#### What you should do
All of the data that follows should be given again exactly, without its images.
== Segment start ==
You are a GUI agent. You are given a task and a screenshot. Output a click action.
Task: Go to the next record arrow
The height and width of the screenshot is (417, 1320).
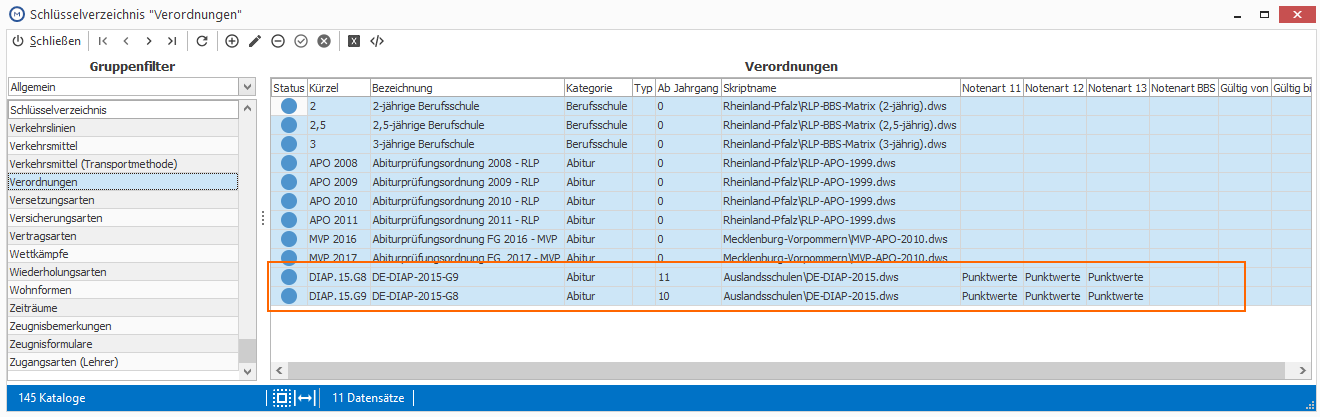point(149,41)
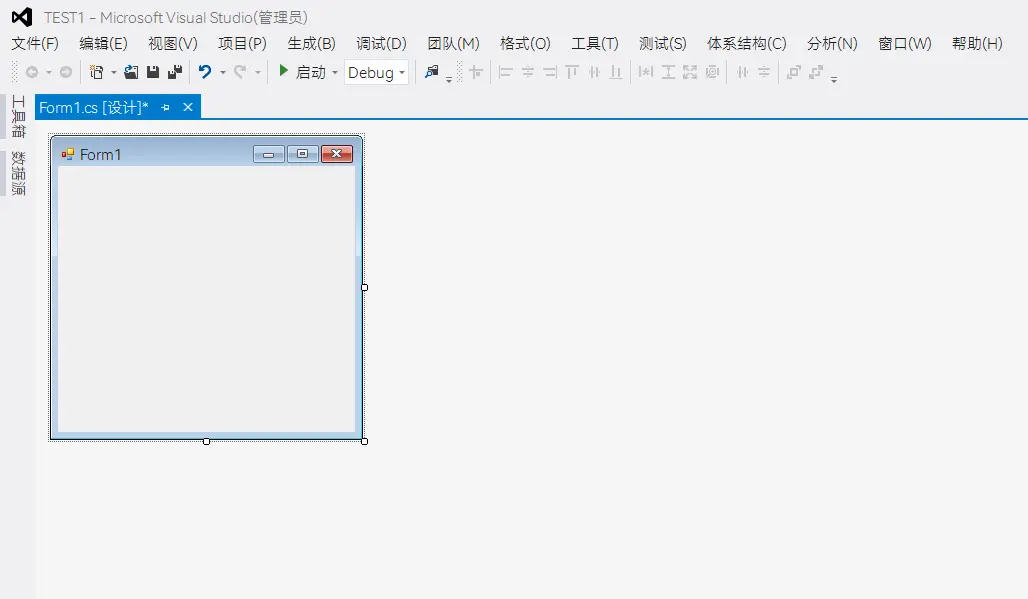The image size is (1028, 599).
Task: Click the Find in Files icon
Action: point(431,72)
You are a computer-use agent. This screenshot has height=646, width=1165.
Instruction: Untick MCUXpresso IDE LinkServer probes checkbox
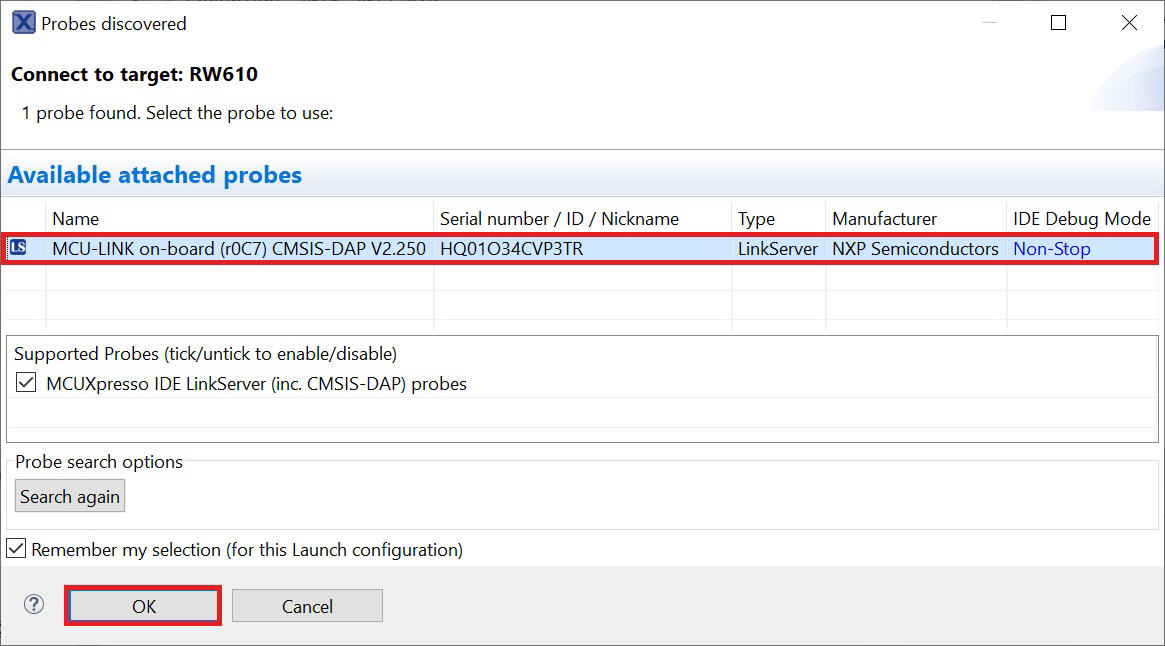tap(26, 383)
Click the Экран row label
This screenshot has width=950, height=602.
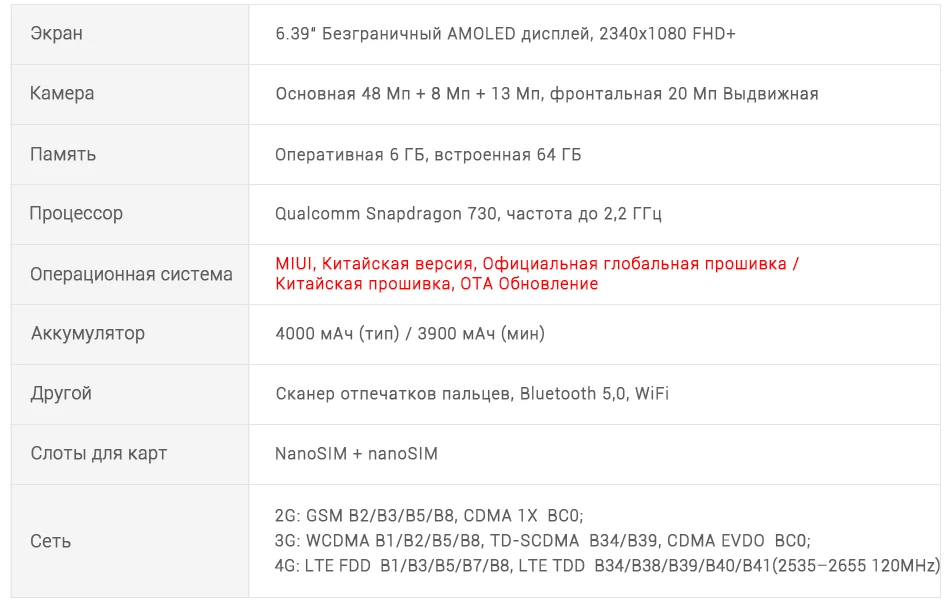pyautogui.click(x=56, y=33)
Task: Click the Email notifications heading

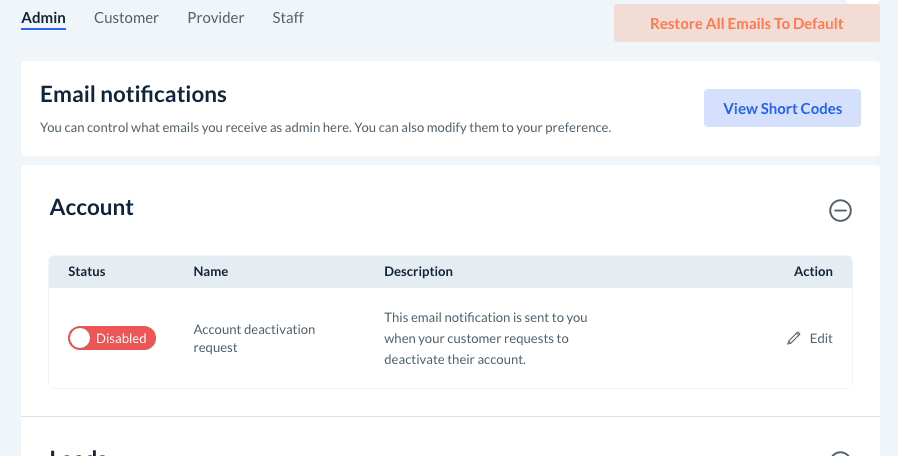Action: 133,95
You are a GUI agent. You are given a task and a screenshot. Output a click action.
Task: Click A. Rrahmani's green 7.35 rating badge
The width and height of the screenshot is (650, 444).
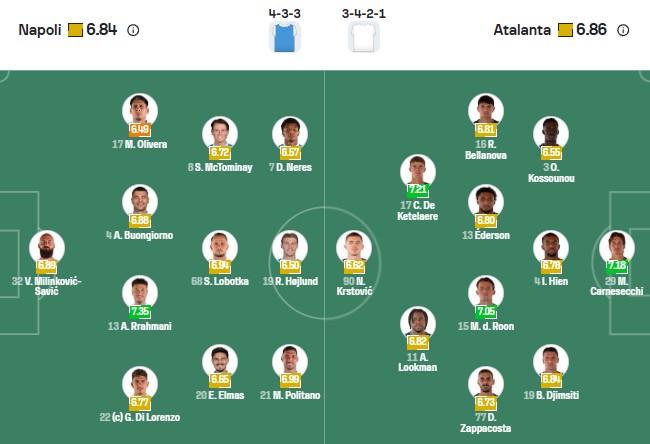[x=140, y=311]
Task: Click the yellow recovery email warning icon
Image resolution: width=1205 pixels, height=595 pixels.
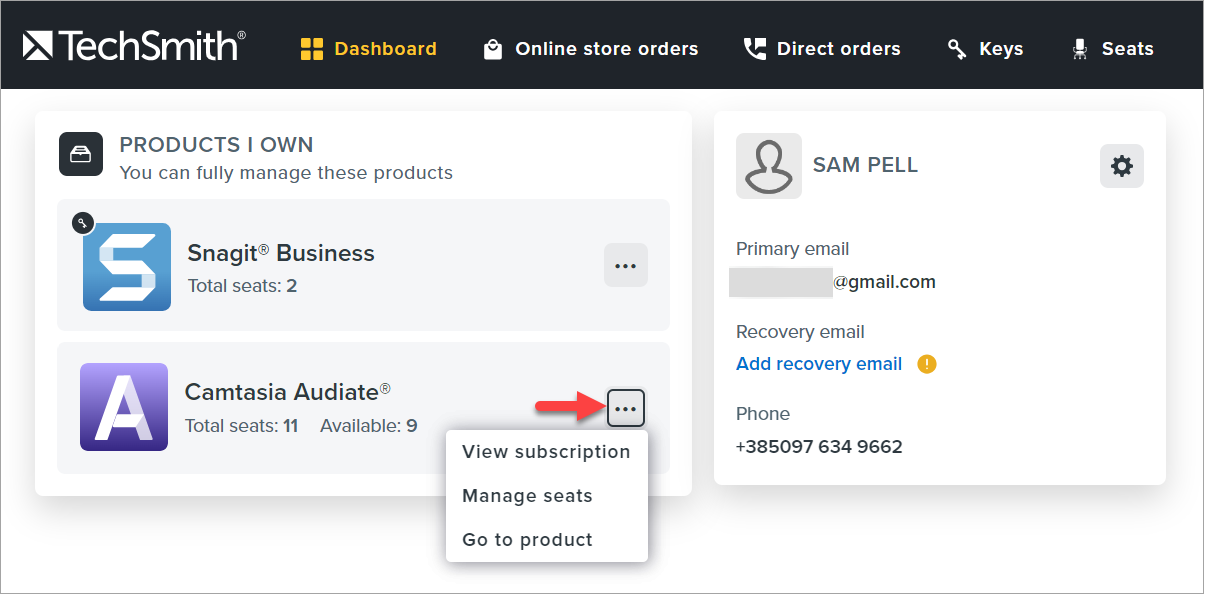Action: click(927, 364)
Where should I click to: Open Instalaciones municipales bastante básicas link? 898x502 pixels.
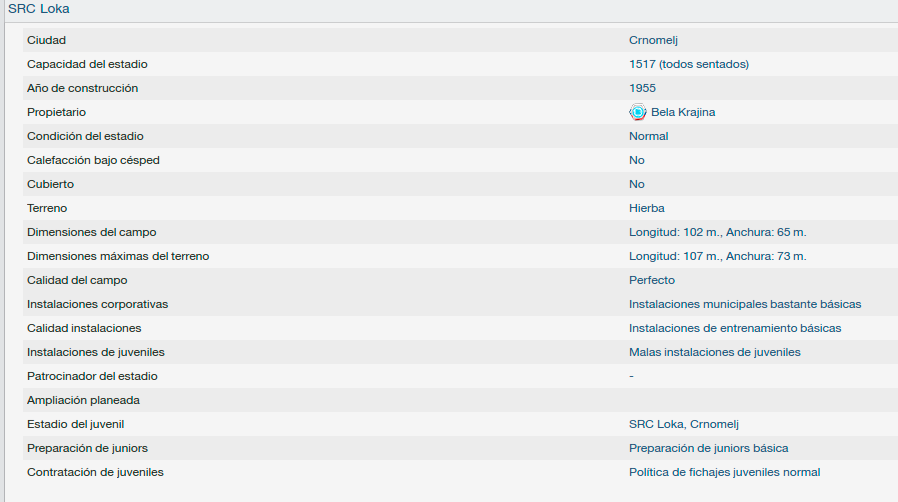[x=745, y=305]
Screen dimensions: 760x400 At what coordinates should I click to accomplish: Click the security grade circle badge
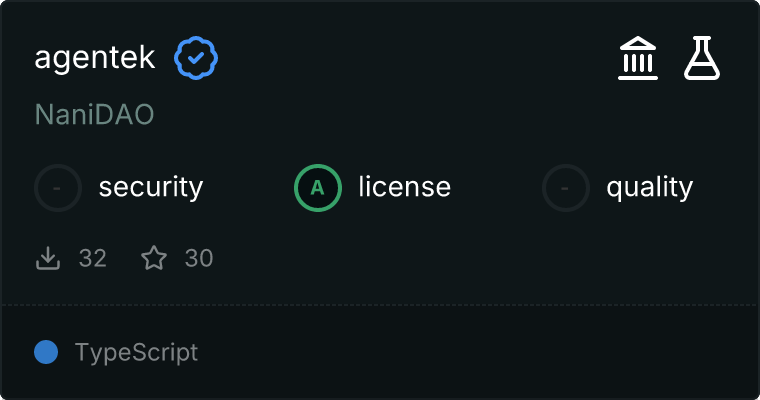(x=58, y=187)
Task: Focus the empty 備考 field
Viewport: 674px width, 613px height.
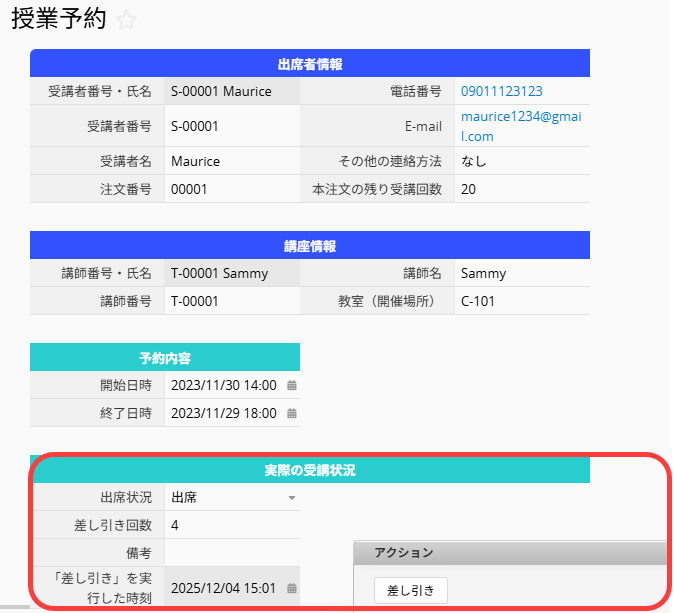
== Segment end ==
#### Answer to this task
You are a GUI agent. You are given a task and a screenshot. Output a click action.
Task: Go to the next record arrow
The height and width of the screenshot is (417, 1320).
point(149,41)
The image size is (1028, 599).
Task: Click the Find in Files icon
Action: point(431,72)
You are a computer-use agent. This screenshot has height=646, width=1165.
Instruction: Untick MCUXpresso IDE LinkServer probes checkbox
tap(26, 383)
Click the Экран row label
This screenshot has width=950, height=602.
pyautogui.click(x=56, y=33)
Task: Click the Email notifications heading

Action: 133,95
You are a GUI agent. You are given a task and a screenshot. Output a click action.
Task: Click A. Rrahmani's green 7.35 rating badge
The width and height of the screenshot is (650, 444).
[x=140, y=311]
Task: Click the yellow recovery email warning icon
Image resolution: width=1205 pixels, height=595 pixels.
Action: click(927, 364)
Where should I click to: Open Instalaciones municipales bastante básicas link? 898x502 pixels.
[x=745, y=305]
Screen dimensions: 760x400 At what coordinates should I click to accomplish: Click the security grade circle badge
(x=58, y=187)
Task: Focus the empty 備考 field
Viewport: 674px width, 613px height.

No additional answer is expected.